Reputation: 159
I have a Mapper (CustomMapper.class) and a Reducer (CustomReducer.class) class that I want to use in Spark. I could use them in Hadoop by creating a Job object and then setting the required Mapper and Reducer class as follows:
Configuration conf = new Configuration();
Job j = new Job(conf, "Adjacency Generator Job");
j.setMapperClass(CustomMapper.class);
j.setReducerClass(CustomReducer.class);
How can I achieve the same in Spark using Java? I have created a java RDD object as follows:
SparkConf conf=new SparkConf().setAppName("startingSpark").setMaster("local[*]");
JavaSparkContext sc = new JavaSparkContext(conf);
JavaRDD<String> myFile = sc.textFile(args[0]);
I am not sure how to bind the Mapper and Reducer class in Spark using Java.

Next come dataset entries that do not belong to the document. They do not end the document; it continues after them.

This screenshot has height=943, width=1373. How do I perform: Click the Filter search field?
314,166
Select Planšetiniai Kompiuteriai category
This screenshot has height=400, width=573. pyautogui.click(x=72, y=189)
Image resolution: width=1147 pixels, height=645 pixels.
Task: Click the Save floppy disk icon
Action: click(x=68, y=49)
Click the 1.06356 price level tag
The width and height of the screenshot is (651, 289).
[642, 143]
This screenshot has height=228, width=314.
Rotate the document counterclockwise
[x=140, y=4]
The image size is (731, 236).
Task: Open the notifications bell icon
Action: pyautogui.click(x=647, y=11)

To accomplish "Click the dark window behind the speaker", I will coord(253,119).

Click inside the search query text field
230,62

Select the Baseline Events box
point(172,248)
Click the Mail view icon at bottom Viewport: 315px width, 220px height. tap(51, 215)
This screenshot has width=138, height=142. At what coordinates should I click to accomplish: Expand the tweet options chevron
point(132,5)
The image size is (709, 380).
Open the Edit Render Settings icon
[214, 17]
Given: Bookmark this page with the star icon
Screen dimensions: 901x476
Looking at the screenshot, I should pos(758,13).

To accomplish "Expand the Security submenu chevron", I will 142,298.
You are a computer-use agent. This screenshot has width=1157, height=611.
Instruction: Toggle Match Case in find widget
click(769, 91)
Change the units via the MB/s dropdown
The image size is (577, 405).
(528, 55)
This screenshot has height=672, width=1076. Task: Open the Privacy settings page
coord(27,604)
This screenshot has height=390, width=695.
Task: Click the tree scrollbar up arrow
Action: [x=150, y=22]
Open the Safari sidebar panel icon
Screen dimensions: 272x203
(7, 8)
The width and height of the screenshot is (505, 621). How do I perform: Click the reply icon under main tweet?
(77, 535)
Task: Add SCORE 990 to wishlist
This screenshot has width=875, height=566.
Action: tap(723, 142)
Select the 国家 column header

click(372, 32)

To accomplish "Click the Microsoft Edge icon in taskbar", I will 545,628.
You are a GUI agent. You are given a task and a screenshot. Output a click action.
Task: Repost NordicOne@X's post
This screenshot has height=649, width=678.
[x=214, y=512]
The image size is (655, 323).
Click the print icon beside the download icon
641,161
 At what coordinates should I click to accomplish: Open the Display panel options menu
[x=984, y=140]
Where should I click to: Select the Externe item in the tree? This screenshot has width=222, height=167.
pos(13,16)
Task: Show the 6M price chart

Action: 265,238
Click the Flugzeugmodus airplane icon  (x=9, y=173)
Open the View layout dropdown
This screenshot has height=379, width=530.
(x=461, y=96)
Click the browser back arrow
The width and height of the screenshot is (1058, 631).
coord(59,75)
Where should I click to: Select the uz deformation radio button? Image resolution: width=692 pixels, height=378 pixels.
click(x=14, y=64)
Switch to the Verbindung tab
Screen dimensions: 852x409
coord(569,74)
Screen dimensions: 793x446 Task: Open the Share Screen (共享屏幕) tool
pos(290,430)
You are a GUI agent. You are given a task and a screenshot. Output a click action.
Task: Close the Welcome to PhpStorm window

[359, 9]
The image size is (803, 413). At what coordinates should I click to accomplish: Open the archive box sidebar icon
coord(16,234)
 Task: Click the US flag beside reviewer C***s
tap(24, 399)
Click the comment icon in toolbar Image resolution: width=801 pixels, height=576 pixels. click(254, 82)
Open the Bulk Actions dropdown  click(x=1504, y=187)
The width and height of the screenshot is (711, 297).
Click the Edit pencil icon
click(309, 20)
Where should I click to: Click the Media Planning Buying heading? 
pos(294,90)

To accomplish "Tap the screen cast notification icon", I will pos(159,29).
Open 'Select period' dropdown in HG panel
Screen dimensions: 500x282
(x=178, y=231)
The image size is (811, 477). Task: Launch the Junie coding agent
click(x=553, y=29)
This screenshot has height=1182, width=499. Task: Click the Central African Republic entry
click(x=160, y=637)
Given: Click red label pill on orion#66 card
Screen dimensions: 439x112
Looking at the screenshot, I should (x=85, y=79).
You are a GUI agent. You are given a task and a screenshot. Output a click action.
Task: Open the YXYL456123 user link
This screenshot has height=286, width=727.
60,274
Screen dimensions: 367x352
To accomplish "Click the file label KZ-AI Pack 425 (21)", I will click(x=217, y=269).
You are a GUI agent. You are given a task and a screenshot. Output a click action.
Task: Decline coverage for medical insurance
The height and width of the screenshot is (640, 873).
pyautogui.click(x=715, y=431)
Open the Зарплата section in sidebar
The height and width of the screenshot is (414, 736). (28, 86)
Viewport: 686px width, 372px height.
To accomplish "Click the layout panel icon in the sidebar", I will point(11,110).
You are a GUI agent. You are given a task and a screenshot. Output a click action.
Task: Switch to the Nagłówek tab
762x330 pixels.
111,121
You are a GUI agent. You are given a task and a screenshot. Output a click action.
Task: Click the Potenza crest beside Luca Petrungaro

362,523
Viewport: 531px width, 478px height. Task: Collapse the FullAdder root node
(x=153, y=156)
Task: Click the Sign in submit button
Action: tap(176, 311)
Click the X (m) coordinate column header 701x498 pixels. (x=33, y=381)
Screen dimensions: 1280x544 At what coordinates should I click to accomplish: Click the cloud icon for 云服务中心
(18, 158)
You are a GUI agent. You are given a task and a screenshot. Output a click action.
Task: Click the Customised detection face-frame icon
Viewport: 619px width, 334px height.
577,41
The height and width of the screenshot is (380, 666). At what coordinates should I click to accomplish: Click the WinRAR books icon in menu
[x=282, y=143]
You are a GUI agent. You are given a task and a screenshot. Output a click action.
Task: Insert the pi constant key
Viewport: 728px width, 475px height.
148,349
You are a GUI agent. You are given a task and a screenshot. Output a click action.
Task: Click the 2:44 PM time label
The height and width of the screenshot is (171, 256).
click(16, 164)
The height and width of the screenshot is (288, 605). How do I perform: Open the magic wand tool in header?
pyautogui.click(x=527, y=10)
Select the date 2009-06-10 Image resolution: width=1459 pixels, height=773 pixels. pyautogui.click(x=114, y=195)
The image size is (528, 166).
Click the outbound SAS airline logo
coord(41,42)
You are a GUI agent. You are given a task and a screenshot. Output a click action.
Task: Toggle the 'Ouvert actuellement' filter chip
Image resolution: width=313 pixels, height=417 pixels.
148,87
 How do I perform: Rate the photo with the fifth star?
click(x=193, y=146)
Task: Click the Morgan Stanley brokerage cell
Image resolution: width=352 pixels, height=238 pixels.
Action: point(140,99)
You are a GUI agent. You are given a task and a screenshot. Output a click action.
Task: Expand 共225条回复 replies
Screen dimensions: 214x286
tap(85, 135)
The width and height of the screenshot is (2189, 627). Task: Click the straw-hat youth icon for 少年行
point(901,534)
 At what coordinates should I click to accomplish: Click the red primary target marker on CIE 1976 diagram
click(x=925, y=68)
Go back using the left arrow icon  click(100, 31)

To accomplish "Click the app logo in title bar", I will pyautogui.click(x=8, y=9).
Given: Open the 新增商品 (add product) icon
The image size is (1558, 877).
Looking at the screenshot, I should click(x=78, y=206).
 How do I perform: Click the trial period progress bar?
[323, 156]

Any help is appreciated.
Upvotes: 0
Views: 63
Reputation: 4048
Why do you want to do that? Spark internally creates a DAG of execution which are made up of transformations (like map, filters etc.) and actions (like collect, count etc.) which trigger the DAG. This is fundamentally different way of computation from map-reduce. So roughly your Mappers would correspond to the map actions on RDD and reducers to any of the aggregation functions. Please read up the docs to understand how Spark works.
Upvotes: 1